At the Fed, It’s QE as Far as the Eye Can See (Also See Discussion Question: What If the Fed Just ‘Forgives’ U.S. Debt?)
Also, see below for today’s discussion question.
The Fed’s insistence on continued easing is foolish, as explained in a Wednesday Wall Street Journal editorial published in today’s paper:
The Fed’s Contradiction
Easier money hasn’t led to more growth, so we need still easier money.
Four years ago this month the Federal Reserve began its epic program of monetary easing to rescue an economy in recession. On Wednesday, Chairman Ben Bernanke declared that this has worked so well that the Fed must keep easing money for as long as anyone can predict in order to save a still-sputtering recovery.
That’s the contradiction at the heart of the Fed’s latest foray into “unconventional policy,” which is a euphemism for finding new ways to print money: The economy needs more monetary stimulus because it is still too weak despite four years of previous and historic amounts of monetary stimulus. …

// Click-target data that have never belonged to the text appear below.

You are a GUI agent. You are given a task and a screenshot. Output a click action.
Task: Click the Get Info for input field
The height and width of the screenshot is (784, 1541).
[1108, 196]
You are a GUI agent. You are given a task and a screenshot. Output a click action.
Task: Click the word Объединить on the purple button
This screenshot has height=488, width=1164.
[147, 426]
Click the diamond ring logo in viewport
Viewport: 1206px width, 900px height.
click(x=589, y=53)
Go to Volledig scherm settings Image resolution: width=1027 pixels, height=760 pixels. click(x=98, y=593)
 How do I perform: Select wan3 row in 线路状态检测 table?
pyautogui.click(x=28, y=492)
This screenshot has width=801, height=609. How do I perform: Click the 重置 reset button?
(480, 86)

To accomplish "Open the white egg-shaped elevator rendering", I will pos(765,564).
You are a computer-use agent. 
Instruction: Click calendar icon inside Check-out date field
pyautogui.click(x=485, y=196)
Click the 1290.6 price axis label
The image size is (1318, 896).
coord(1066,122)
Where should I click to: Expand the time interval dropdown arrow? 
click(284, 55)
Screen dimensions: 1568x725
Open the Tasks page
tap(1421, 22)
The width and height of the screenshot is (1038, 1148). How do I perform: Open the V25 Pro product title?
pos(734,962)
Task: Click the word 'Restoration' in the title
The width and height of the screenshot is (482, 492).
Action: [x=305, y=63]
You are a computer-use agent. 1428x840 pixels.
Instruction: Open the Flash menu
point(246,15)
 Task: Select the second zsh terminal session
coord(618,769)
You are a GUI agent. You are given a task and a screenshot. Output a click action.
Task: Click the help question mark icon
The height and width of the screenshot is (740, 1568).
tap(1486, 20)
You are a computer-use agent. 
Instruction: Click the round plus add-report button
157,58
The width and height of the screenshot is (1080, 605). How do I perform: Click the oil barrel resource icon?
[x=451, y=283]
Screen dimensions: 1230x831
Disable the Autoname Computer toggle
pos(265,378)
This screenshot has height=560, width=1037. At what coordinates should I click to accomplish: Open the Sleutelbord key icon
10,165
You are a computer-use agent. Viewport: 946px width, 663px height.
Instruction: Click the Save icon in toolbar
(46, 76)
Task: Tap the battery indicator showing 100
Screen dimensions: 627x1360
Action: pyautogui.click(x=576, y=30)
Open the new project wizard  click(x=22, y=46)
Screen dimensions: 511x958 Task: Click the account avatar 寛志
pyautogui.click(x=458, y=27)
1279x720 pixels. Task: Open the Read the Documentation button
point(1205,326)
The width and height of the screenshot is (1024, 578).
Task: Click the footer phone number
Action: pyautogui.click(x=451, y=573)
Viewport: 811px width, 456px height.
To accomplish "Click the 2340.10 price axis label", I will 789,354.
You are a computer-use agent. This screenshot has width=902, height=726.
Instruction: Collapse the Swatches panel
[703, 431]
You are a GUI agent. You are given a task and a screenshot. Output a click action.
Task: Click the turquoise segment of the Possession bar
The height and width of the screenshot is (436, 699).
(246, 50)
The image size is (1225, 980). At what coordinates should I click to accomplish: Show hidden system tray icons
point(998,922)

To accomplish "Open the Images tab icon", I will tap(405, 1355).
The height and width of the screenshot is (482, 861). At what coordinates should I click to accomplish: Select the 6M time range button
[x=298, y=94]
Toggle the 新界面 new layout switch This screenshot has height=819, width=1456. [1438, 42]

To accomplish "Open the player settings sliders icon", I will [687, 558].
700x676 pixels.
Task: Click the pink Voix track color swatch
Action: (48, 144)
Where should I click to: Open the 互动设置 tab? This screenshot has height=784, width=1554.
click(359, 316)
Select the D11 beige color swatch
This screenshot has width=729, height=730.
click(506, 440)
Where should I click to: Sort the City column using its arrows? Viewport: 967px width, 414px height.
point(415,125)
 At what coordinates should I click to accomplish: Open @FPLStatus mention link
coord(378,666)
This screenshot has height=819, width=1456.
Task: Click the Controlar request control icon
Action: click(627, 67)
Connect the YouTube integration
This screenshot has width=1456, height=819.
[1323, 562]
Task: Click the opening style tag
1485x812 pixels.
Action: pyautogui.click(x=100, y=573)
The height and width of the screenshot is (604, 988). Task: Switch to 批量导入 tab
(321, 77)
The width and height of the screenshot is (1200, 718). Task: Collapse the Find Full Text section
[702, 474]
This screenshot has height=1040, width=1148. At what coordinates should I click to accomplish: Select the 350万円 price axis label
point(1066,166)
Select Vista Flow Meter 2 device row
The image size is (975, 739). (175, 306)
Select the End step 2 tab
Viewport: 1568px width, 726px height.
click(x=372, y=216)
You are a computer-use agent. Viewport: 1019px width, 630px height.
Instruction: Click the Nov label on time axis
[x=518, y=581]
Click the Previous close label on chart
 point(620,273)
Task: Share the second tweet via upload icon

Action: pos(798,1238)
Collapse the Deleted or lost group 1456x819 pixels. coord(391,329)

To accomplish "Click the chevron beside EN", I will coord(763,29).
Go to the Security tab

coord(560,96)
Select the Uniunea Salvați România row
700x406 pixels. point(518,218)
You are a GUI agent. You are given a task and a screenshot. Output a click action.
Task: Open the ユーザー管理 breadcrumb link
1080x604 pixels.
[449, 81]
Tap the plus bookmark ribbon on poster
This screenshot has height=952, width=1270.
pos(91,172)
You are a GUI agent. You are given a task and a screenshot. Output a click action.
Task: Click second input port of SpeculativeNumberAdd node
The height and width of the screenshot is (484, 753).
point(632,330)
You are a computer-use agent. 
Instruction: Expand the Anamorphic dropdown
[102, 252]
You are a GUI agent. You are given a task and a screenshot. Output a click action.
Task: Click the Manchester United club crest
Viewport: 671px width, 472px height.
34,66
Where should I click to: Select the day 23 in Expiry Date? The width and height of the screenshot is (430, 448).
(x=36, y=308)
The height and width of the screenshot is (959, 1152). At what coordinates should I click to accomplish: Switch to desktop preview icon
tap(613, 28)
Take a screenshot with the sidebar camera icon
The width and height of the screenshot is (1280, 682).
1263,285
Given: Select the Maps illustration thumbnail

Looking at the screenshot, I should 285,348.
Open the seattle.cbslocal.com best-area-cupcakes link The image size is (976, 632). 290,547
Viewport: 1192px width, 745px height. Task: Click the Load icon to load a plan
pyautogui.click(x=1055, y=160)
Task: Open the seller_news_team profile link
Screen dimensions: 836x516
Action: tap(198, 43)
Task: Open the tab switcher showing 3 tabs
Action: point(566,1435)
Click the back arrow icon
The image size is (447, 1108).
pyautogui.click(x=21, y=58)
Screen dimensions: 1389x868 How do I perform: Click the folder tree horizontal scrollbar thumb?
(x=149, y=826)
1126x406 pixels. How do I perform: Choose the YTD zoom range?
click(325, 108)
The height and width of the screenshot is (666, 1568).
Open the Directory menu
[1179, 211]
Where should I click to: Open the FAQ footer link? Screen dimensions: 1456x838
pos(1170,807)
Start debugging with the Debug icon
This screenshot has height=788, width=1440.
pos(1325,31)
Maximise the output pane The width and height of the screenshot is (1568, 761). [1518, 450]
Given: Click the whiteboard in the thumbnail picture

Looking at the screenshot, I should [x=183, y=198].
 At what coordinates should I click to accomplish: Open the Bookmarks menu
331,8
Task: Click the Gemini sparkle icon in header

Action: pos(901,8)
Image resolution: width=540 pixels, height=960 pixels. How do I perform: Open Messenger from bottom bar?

… The Fed committed Wednesday to purchase an additional $45 billion in long-term Treasury securities each month well into 2013, in addition to the $40 billion in mortgage assets it is already buying each month. At $85 billion a month, the Fed’s balance sheet will thus keep growing from its current $2.9 trillion, heading toward $4 trillion by the end of the year. Four years ago it was less than $1 trillion.
… All of this will create a fiscal cliff of its own when interest rates start to rise. The Congressional Budget Office says that every 100 basis-point increase in interest rates adds about $100 billion a year to government borrowing costs. Pity the President and Congress who have to refinance $15 trillion in debt at 6%. If Mr. Bernanke really wants to drive the President and Congress to reduce future spending, he shouldn’t keep bailing them out with easier money.
The overarching illusion is that ever-easier monetary policy can return the U.S. economy to a durable expansion and broad-based prosperity. The bill for unbridled government spending stimulus is already coming due. Sooner or later the bill for open-ended monetary stimulus will arrive too.
Here’s the dirty little secret: The Fed is buying all of these Treasury securities and mortgage assets because no one else will, at least not in the monthly volumes required to keep the entire house of cards from falling.